Alla fine di questo viaggio, lo vado a trovare il mio amico Nicola , tra le ombre dei suoi eucalipti , e le altre ombre che si nascondono tra le parole imprendibili , tra le immagini e i pensieri, tra le contravvenzioni, le persecuzioni e le manette della memoria . Chissà, magari, nonostante tutto , dico, Nicola riusciremo a vincere la malinconia, l’amarezza , il disgusto che , spesso, proviamo nei confronti di questa società, di questo mondo in cui è sempre più imperante il nichilismo . Chissà se liberati , infine , da tutte le menzogne che recintano quotidianamente le nostre esistenze , riusciremo a farci l’animo giusto per accettare questa società , questo mondo, che magari ci apparirà un po’ più vero , più autentico, più umano, con spazi ancora possibili per la fantasia , per la favola e l’ironia . Sorride col quel suo sorriso largo e sonoro. Ed ecco stagliarsi sulla scena l’ultimo personaggio , il falegname Geppetto , affamato di paternità, che così risponde alla femminista di oggi che non vuole più saperne di fare figli: "Me lo faccio di legno, così non dovrò chiedere niente a nessuno". Senza rendersi conto, il poveretto sta diventando il primo (e l'unico) uomo-padre della letteratura, ma anche un simbolo dell'uomo nuovo (homo novus-homo pater).Si mette di buona lena e comincia a fabbricare il suo sogno, usando un robusto tronco d'ulivo che modella giorno dopo giorno, stando molto attento a non farsi scoprire da quei pochi amici che, ogni tanto, vanno a trovarlo in bottega. è troppo geloso della creatura che lentamente va prendendo forma. Non vuole che la gente sappia in anticipo ciò che lui, con tanto amore, sta facendo nascere. ( vds. pag….)


10.Penso a Collodi , l’autore di Pinocchio, considerato il terzo libro in prosa , per genialità, della letteratura italiana, dopo I Promessi Sposi e le Operette morali, lo vedo con il viso paonazzo per il troppo bere, il sigaro toscano alle labbra, intento a scrivere articoli per rivistucole tipo “Il Lampione” e “ La Scaramuccia” ( scriveva di tutto, gag, battute da cabaret , libri per bambini, commedie) per sbarcare il lunario. E’ perplesso , sembra che si morda il baffo sinistro della sua barba malcurata. Era un genio, ma lo sappiamo soltanto ora. Geppetto era lui, e anche Pinocchio era lui, il burattino di legno inno di gioia, che fa capriole e danze felici, il candore dell’infanzia, l’incertezza amorosa dell’adolescenza, la levità e la velocità, la trasgressione e lo sberleffo, ovvero la fiaba, qualcosa, dice Apollonio che non viene perdonato a chi si accinge ad affrontare la realtà del mestiere più difficile…. “ Le sue primitive sembianze di burattino erano simili al peccato originale, da cui Pinocchio, ora, si libera con un diverso e più doloroso battesimo: vivere”.( vds. pag. …)

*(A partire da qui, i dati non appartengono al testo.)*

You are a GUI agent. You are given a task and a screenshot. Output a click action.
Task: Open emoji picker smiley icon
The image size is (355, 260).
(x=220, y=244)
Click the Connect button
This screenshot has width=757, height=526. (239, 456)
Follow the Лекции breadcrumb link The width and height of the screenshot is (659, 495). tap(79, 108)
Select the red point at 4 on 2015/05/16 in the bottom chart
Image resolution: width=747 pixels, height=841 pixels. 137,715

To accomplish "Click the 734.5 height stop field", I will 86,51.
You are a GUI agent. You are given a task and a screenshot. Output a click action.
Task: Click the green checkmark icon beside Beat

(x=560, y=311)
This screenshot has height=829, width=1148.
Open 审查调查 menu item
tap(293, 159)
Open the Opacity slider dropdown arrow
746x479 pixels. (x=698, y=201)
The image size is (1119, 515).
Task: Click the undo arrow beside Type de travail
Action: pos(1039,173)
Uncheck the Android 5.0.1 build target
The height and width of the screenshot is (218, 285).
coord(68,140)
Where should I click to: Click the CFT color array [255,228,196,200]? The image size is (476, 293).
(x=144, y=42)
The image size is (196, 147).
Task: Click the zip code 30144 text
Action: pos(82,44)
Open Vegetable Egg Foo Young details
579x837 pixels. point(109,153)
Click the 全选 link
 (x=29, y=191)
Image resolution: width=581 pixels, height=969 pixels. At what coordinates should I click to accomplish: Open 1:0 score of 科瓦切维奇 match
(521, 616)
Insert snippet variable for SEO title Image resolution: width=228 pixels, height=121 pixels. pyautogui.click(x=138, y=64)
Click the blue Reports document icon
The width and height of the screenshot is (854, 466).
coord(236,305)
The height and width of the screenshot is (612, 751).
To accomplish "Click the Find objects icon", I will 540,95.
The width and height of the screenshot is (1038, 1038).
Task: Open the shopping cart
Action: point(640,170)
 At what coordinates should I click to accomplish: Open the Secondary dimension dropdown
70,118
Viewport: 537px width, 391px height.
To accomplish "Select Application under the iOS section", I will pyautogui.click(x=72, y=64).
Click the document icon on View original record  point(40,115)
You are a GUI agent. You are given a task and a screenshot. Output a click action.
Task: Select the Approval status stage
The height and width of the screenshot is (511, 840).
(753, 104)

Già. Vivere. Il mestiere più difficile. Era una cosa che gli aristocratici illuminati di una volta, come il marchese Villiers De L’Isle-Adam, facevano fare ai domestici. In democrazia ciò non è più ammesso. Bisogna vivere in proprio , senza delegare. E lo fa anche Pinocchio, divenendo in breve un ragazzo laborioso e virtuoso, accettando le leggi sociali che prima aveva rifiutato, accettando la realtà, il lavoro , la scuola e il denaro… Ma intanto la favola è finita, è fuggita , morta , e si ha tutti una gran nostalgia di quel burattino senza vita che se ne giace “con le gambe incrocicchiate e ripiegate nel mezzo” , quel burattino che non salterà mai più con quell’estro magico e diabolico sulle tavole del Teatro della fantasia , che è un altro tipo di vita.